Abbey was born at Whilton, a Northamptonshire village, on 22 December 1785. In his youth, he was an apprentice for James and David Davis, and later for Hugh Russel after 1818, both reputable organ builders in their day. In 1826 Abbey went to Paris, on the invitation of Sébastien Érard, the celebrated harp and pianoforte maker, to work upon an organ which Érard had designed, and which he sent to the Exhibition of the Productions of National Industry in 1827, and also to build an organ for the Convent of the Legion of Honour, at St. Denis. He also built an organ from Érard's design for the chapel of the Tuileries, which, however, had only a short existence, being destroyed in the Revolution of 1830.

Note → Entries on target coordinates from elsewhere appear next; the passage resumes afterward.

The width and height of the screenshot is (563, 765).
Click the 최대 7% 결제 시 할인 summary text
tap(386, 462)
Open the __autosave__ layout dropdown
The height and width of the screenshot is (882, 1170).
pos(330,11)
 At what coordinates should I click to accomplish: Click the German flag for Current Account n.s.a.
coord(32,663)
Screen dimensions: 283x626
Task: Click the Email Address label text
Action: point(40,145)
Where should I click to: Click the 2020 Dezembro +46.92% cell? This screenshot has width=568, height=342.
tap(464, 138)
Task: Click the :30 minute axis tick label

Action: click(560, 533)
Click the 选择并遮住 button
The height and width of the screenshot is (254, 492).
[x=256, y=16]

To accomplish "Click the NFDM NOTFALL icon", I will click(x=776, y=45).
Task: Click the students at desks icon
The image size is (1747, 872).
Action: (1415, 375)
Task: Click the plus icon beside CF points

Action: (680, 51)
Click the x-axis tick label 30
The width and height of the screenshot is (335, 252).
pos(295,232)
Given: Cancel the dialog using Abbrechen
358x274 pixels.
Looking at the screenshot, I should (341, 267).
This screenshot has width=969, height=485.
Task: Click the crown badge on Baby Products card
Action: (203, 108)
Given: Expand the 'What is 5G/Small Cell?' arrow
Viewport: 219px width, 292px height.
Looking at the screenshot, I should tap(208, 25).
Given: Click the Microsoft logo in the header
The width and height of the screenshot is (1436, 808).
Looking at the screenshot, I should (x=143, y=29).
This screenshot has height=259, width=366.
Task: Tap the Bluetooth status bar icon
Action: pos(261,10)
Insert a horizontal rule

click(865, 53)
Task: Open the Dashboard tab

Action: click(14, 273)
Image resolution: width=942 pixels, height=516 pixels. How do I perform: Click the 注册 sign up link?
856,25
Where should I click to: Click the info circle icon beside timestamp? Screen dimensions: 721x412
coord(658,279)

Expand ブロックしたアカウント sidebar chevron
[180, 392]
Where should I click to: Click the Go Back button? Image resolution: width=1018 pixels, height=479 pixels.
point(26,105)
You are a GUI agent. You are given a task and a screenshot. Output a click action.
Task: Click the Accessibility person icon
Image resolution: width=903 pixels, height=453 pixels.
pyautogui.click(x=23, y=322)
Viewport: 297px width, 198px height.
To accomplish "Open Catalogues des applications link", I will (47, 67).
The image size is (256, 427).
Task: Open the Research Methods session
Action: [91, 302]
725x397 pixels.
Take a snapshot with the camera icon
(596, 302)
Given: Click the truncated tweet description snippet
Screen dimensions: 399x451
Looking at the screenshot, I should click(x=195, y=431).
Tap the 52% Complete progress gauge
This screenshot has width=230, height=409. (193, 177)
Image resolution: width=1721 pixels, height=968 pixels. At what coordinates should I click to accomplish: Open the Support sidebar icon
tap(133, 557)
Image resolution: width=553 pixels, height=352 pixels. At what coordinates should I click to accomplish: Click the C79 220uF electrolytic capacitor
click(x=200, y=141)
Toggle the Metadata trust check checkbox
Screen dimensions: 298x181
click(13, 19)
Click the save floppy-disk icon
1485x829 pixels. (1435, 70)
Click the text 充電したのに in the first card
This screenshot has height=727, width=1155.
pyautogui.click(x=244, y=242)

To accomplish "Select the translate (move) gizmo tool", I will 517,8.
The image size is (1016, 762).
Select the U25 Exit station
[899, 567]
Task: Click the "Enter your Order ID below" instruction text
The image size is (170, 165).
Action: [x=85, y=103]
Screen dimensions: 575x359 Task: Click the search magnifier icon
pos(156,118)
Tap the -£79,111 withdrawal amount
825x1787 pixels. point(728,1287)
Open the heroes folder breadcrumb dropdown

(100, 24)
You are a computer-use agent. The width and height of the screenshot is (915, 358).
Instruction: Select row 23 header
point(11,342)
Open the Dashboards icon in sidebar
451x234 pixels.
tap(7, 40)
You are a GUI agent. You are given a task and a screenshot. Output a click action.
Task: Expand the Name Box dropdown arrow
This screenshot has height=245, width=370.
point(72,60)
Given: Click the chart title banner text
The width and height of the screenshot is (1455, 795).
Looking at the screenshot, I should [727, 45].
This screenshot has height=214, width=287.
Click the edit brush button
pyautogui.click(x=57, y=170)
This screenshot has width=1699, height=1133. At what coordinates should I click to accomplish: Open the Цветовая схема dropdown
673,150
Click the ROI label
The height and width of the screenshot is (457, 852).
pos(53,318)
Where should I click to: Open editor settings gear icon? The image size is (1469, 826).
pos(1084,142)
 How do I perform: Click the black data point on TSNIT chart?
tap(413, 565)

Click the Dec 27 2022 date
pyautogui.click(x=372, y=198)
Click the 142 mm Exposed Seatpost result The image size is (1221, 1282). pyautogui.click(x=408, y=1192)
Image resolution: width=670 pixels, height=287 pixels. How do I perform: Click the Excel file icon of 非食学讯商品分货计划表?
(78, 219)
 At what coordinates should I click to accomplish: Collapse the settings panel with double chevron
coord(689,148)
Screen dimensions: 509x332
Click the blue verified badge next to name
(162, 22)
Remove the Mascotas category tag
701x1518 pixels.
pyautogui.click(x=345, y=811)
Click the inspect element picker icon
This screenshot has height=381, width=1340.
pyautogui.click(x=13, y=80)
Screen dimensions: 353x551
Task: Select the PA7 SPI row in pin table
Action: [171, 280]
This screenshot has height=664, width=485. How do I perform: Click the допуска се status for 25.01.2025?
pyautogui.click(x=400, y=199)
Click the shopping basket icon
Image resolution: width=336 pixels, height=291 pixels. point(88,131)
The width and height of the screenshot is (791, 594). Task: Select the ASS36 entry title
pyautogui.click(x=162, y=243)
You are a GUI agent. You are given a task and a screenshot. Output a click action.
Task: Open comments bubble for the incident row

Having established himself as an organ-builder in Paris, Abbey became extensively employed in the construction, renovation, and enlargement of organs in France and elsewhere. Amongst others he built choir organs for accompanying voices for the cathedrals of Rheims, Nantes, Versailles, and Évreux, and for the churches of St. Eustache, Saint-Nicholas-des-Champs, St. Elizabeth, St. Medard, St. Etienne du Mont, and St. Thomas Aquinas, in Paris; and large organs for the cathedrals of La Rochelle, Rennes, Viviers, Tulle, Châlons-en-Champagne, Bayeux, and Amiens, and for churches, convents, and chapels at Saint-Denis, Orléans, Caen, Châlons, Picpus, and Versailles. He repaired and enlarged organs in the cathedrals of Mende, Moulins, Rheims, Évreux, and Nevers, and in the churches of Saint-Étienne-du-Mont, Saint-Philippe du Roule, the Assumption, and St. Louis d'Antin in Paris. He also built many organs for Chile and South America. In 1831 Abbey was employed, at the instance of Meyerbeer (who had introduced the instrument into the score of his opera Robert le Diable, then about to be produced), to build an organ for the Grand Opera at Paris, which instrument continued to be used there until it was destroyed, with the theatre, by fire in 1873.

Abbey was the first who introduced into French organs the English mechanism and the bellows invented by Cummins. His example was speedily followed by the French builders, and from that period may be dated the improvements in organ-building which raised the French builders to eminence.

==Death==
He died at Versailles on 19 February 1859. He left two sons, E. and J. Abbey, to carry on the business of organ-builders in Versailles. His son John Albert Abbey and his grandson John Mary Abbey were also organ builders.